Does YouTube follow its own principles?
30 July 2019
If you want to learn more about YouTube’s “philosophy,” insofar as it has one, one place to start is the company’s about page.
It says: “Our mission is to give everyone a voice and show them the world.”
Below that is a nice video and “four essential freedoms that define who we are”.
But are YouTube’s practices in line with its principles?
Freedom of expression
YouTube says: “We believe people should be able to speak freely, share opinions, foster open dialogue, and that creative freedom leads to new voices, formats and possibilities.”
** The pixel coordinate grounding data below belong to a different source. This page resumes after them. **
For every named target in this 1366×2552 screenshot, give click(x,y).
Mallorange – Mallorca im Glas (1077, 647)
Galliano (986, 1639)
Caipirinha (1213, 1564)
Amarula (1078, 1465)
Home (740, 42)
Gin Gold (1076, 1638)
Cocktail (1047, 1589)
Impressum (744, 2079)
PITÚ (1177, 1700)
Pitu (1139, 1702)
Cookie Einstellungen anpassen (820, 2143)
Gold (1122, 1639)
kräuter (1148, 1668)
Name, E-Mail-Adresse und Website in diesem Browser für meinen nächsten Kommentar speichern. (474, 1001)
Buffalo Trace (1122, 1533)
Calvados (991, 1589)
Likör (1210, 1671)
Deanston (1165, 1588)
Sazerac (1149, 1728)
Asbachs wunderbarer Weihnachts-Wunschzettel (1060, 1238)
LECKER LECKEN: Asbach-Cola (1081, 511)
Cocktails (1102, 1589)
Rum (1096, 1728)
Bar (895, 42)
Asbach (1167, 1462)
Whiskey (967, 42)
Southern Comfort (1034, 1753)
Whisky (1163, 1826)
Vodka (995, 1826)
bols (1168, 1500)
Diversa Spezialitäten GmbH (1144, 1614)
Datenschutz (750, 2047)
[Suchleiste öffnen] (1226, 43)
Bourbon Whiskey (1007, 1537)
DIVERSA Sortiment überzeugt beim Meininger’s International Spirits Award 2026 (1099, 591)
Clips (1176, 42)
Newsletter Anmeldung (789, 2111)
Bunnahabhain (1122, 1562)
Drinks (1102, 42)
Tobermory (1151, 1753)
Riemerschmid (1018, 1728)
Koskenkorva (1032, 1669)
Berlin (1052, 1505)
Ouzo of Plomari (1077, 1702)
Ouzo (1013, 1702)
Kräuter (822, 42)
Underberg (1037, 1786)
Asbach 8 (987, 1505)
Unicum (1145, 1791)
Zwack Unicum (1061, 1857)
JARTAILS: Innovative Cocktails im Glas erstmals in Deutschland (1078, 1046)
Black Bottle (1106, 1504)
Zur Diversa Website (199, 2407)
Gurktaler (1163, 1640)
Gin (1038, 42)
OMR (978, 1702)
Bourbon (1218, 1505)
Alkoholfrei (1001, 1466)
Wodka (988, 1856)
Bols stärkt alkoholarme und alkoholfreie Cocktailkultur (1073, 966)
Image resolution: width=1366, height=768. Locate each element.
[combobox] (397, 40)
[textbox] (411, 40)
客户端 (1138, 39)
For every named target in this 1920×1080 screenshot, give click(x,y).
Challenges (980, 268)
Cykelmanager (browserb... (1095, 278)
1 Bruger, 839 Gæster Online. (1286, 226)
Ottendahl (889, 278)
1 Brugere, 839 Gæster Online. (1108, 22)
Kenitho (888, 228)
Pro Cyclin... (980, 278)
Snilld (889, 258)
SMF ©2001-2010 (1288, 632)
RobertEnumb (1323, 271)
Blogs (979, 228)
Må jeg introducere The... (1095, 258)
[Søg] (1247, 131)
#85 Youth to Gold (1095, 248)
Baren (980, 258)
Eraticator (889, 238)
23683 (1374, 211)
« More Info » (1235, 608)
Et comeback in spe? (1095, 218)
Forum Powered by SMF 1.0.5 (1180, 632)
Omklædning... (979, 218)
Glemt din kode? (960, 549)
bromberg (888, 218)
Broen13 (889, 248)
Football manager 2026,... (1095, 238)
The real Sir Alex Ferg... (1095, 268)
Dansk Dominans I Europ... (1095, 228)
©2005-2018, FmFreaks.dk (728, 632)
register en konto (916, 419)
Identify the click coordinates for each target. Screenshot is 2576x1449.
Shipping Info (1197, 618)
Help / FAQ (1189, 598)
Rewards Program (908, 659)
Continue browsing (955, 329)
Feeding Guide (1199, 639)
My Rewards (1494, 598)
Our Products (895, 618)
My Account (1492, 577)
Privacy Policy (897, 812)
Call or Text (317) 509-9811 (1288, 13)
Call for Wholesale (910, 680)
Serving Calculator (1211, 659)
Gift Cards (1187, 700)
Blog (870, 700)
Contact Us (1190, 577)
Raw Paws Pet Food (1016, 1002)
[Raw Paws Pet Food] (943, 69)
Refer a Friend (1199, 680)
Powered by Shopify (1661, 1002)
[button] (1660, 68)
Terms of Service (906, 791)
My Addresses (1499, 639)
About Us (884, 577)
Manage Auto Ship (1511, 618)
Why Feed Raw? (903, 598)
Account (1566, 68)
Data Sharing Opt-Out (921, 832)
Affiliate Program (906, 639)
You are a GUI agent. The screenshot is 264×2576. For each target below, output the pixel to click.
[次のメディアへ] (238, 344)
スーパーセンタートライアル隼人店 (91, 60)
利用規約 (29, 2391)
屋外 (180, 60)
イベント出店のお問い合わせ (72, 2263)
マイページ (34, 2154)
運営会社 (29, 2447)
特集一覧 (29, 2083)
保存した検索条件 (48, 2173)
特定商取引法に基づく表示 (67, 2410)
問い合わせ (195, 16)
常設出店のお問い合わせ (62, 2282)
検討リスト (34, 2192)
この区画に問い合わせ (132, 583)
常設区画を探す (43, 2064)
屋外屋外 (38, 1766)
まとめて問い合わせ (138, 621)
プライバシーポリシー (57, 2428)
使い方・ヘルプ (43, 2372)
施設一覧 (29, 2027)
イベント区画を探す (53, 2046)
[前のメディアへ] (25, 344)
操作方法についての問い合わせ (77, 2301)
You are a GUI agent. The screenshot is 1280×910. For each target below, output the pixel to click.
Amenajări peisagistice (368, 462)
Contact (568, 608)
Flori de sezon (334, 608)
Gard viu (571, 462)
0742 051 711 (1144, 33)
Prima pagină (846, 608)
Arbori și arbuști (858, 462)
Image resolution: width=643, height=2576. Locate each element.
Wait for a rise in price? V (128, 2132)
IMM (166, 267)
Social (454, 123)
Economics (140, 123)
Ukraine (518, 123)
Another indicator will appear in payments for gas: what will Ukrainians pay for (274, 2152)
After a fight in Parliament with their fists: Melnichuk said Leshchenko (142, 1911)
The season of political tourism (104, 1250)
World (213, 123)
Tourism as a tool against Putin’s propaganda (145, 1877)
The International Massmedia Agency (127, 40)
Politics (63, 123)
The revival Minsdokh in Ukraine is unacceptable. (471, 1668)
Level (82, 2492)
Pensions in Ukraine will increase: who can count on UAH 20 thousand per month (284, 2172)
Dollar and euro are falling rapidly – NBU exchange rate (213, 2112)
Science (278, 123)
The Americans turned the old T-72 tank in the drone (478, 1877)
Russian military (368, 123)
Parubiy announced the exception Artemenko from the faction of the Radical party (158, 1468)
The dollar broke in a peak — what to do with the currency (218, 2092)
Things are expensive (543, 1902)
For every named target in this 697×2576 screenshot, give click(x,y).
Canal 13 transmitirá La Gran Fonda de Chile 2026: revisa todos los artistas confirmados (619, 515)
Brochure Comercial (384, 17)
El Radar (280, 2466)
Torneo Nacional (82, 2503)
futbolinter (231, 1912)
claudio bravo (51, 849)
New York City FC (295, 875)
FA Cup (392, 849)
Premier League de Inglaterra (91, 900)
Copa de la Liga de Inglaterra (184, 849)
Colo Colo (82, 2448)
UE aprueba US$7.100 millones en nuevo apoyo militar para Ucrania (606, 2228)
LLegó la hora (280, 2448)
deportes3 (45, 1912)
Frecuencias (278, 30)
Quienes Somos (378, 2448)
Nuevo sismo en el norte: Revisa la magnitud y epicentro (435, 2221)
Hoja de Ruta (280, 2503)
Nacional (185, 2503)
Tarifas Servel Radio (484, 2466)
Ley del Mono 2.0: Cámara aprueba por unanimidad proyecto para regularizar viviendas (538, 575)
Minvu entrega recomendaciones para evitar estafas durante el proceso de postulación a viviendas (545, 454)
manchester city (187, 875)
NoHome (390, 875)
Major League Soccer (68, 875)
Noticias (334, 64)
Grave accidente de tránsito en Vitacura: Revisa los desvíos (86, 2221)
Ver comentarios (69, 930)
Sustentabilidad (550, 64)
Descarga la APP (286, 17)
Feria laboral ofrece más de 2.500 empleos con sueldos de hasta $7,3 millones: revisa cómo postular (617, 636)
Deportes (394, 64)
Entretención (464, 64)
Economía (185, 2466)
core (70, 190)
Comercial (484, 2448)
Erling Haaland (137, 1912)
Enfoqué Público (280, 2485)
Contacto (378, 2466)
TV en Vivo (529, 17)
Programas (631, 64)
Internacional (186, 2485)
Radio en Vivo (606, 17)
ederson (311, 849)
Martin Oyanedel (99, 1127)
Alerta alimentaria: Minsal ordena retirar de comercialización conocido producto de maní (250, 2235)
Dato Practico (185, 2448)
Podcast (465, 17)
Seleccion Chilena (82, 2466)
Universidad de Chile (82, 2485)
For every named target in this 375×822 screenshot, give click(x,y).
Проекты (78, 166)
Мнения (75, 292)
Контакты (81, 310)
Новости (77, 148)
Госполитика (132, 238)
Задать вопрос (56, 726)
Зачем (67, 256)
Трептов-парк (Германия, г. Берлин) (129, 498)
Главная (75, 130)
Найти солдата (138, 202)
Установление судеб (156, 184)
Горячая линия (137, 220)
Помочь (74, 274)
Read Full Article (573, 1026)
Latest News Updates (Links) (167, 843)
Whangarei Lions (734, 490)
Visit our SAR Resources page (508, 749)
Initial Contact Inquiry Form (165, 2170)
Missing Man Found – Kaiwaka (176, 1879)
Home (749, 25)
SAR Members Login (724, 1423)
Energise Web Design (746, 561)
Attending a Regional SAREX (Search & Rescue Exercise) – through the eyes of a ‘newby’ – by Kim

Of course in practice, YouTube blocks plenty of content. YouTube uses a complex system of bots and human moderators to hide, demonetize, and “bury” videos about undesirable topics. This includes some political, religious, and socially controversial topics.
Freedom of information
YouTube says: “We believe everyone should have easy, open access to information and that video is a powerful force for education, building understanding, and documenting world events, big and small.”
In practice, YouTube generates and saves huge amounts of data about users, creators, and videos. Users’ behavior is minutely tracked and analyzed and used to create lists of suggested videos tailored to each individual. The process by which these lists are created is secret. Creators and videos are evaluated and categorized according to secret rules. Advertisers can choose to prevent their ads from being displayed on videos in certain categories, but creators aren’t told when this happens to their videos. Even when they ask, YouTube doesn’t tell creators which categories their videos have been assigned to.
Freedom of opportunity
YouTube says: “We believe everyone should have a chance to be discovered, build a business and succeed on their own terms, and that people—not gatekeepers—decide what’s popular.”
In practice, not everyone has the same chance. And YouTube’s algorithms and special rules for celebrities and mainstream news outlets means YouTube has become the gatekeeper.
Freedom to belong
YouTube says: “We believe everyone should be able to find communities of support, break down barriers, transcend borders and come together around shared interests and passions.”
In practice, YouTube keeps communities apart to keep them under control. The Creators Forums, which existed in many languages, were closed in February 2018. The private messaging system inside YouTube was closed in June 2018 and all the messages in it were deleted. As a result, it’s become much harder for YouTubers to communicate with each other.